For a band that was dogged throughout Western Canada by Arctic cold fronts, Emerson Drive was smokin’ hot in Red Deer.
More than 600 cheering, clapping fans jumped to their collective feet on Wednesday night at the Memorial Centre, giving the country group a standing ovation for a job well done. Like a relentlessly entertaining Energizer bunny, the Grammy-nominated six-man band spent the previous two hours belting out hit after hit — including the massive No. 1 single, Moments.
Emerson Drive’s lead singer Brad Mates not only motored through nearly 20 of his own tunes, but just when you thought there was nothing left to play, the group formed in Grande Prairie came out for an encore performing other people’s hits.
These included energetic versions of the Kings of Leon’s Use Somebody and The Rolling Stones’ Sympathy for the Devil.
And just in case that wasn’t enough music for the most rabid fans, Emerson Drive closed the show with a brand new song the group had written especially for the tour. (Now that, my friends, is what you’d call a work ethic.)
Earlier, Mates joked about how the musicians heard at every tour stop that they’d just missed above-zero temperatures by a couple of days. “We decided to go on a tour of Western Canada in February and March. Some would say we’re not the smartest boys in the country . . . others would say we’re insane,” he added.
Regardless, the near full-house crowd seemed happy to have braved the -30C windchill to hear the band play.
Emerson Drive is a coterie of immensely talented musicians — Danick Dupelle on guitar, Mike Melancon on drums, Dale Wallace on keyboards, David Pichette on the fiddle and touring bassist Arlo Gilliam. Together they produce an intense, highly textured, acoustic/electric sound that can pack some emotional punch.
Mates told fans he regularly gets emails from people who say the song Moments, about a homeless man who gives a suicidal stranger something to live for, helped get them through a rough patch in their own lives.
“It’s really connected with people,” said the singer, who performed the hit under dimmed stage lights and a golden glow.
Another inspiring tune, When I See You Again, was written about the suicide of the band’s former bassist Patrick Bourque three years ago. Mates said the song took two and a half years to write because “the emotions were hard to explain.”

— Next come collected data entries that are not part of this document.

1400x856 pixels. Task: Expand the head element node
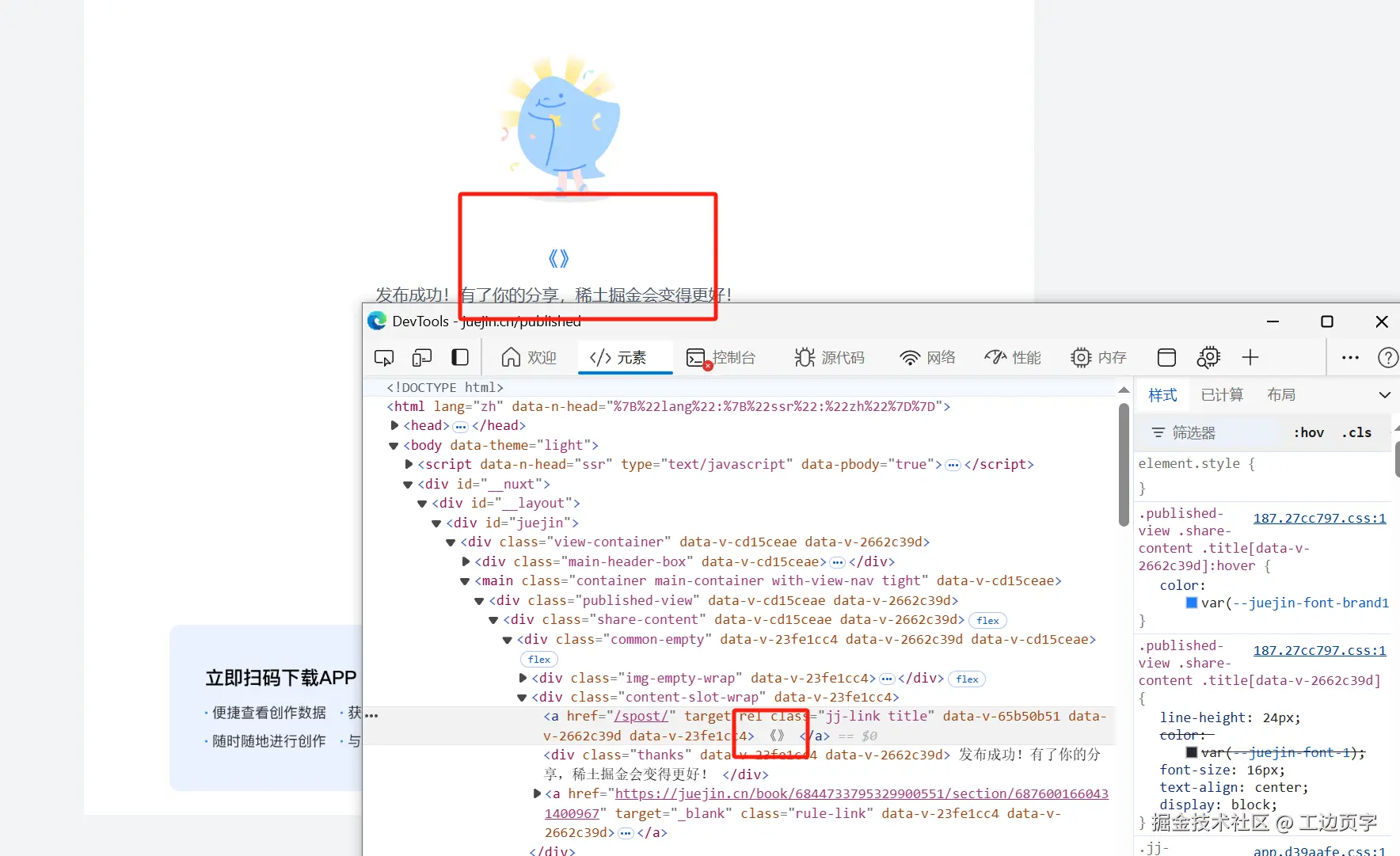coord(394,426)
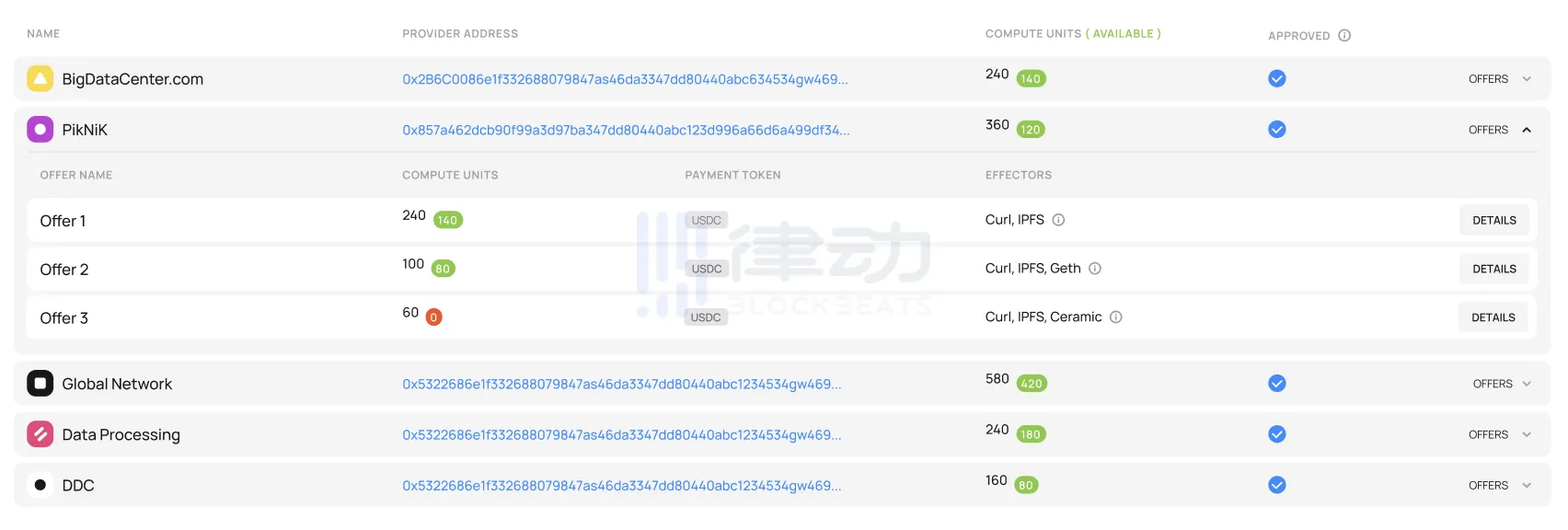
Task: Click the red 0 available units badge
Action: click(x=433, y=317)
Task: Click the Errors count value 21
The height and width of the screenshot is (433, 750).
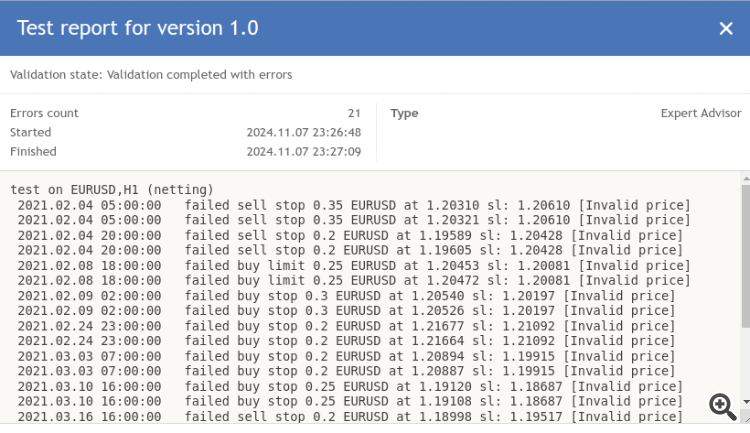Action: 354,113
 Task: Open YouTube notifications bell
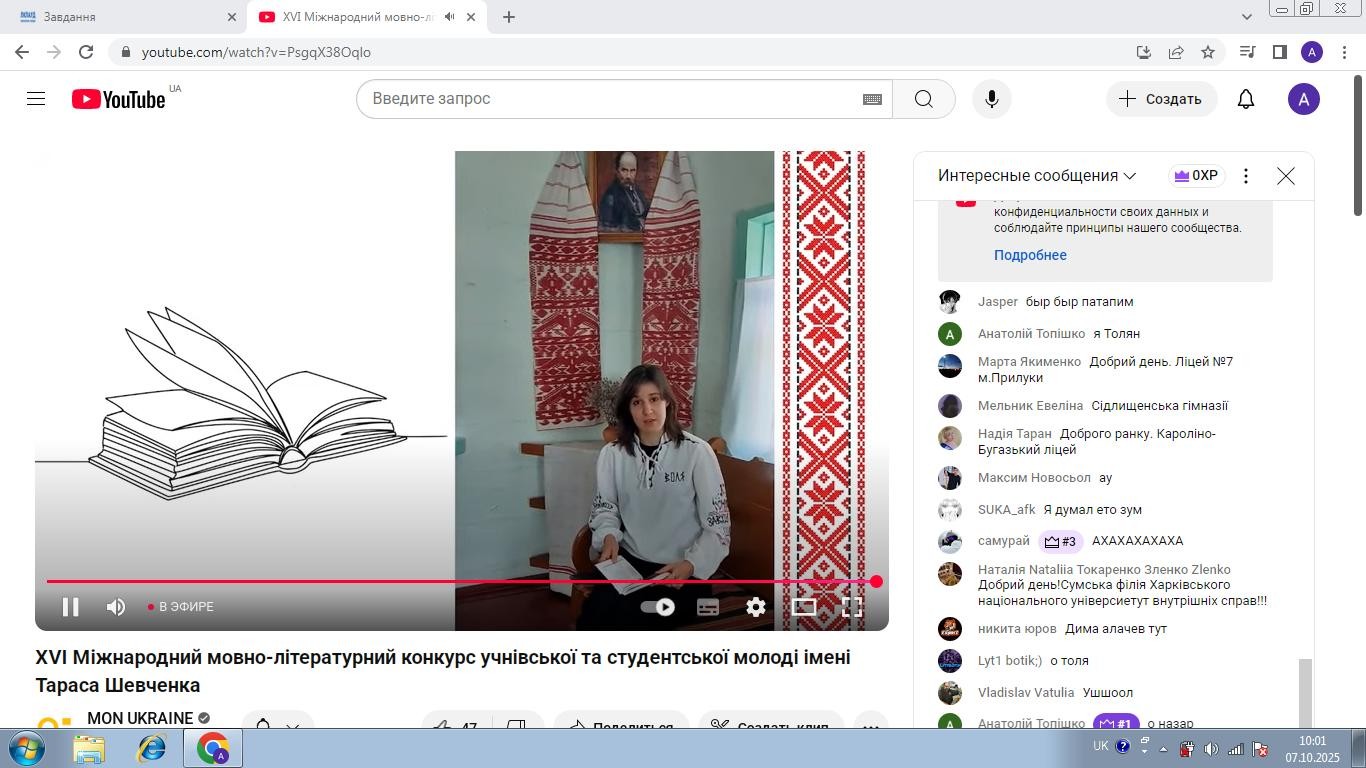point(1245,99)
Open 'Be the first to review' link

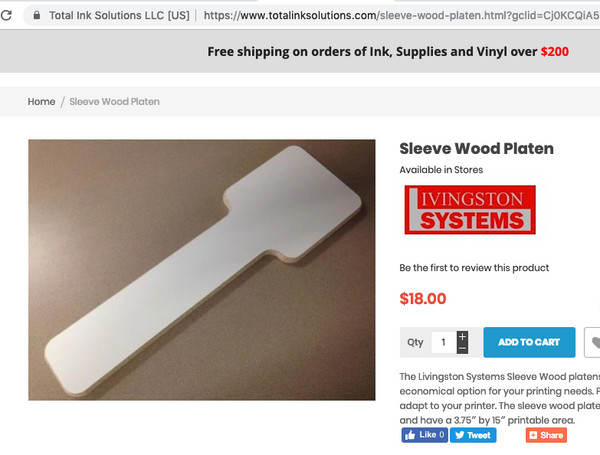(x=474, y=268)
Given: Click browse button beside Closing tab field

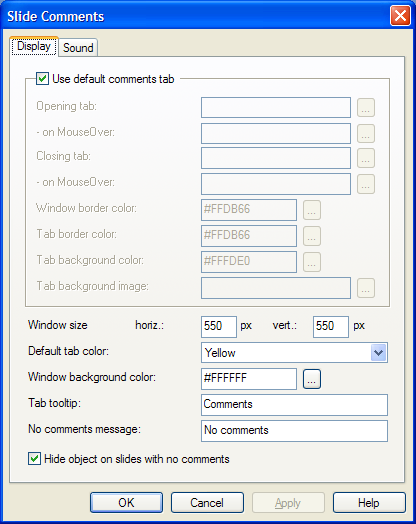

Emerson Drive also played a lot of upbeat songs, including Good Man, Sleep It Off, Waitin’ On Me, The Extra Mile, Fall Into Me, My Kind of Crazy and the euphoric Countrified Soul, which featured fiddler Pichette jumping on a chair arm and performing in the audience.
Several reflective tunes with lovely melodies were played as well, including November, If You Were My Girl and That Kind of Beautiful — proving that Emerson Drive is not only talented and hardworking, but versatile.
The concert opened with Ridley Bent, a Nova Scotia singer/songwriter playing along with another guitarist.
Bent is a true original, who performs atmospheric ballads about sordid deeds done in seedy taverns — kind of like a cowboy singing version of the poet Robert Service. He’s been dubbed a “hick hop,” or country rap artist for his unique stylings on songs such as Suicide Winder.
Bent sure deserved better than having at least a half-dozen audience members tuning into their iPhones or Blackberries instead of his stage performance.
Not only are all the glowing lights distracting for other audience members, but it’s pretty much the equivalent of taking a book and a reading light with you to the concert. In other words, it’s insulting to the artist, so quit it.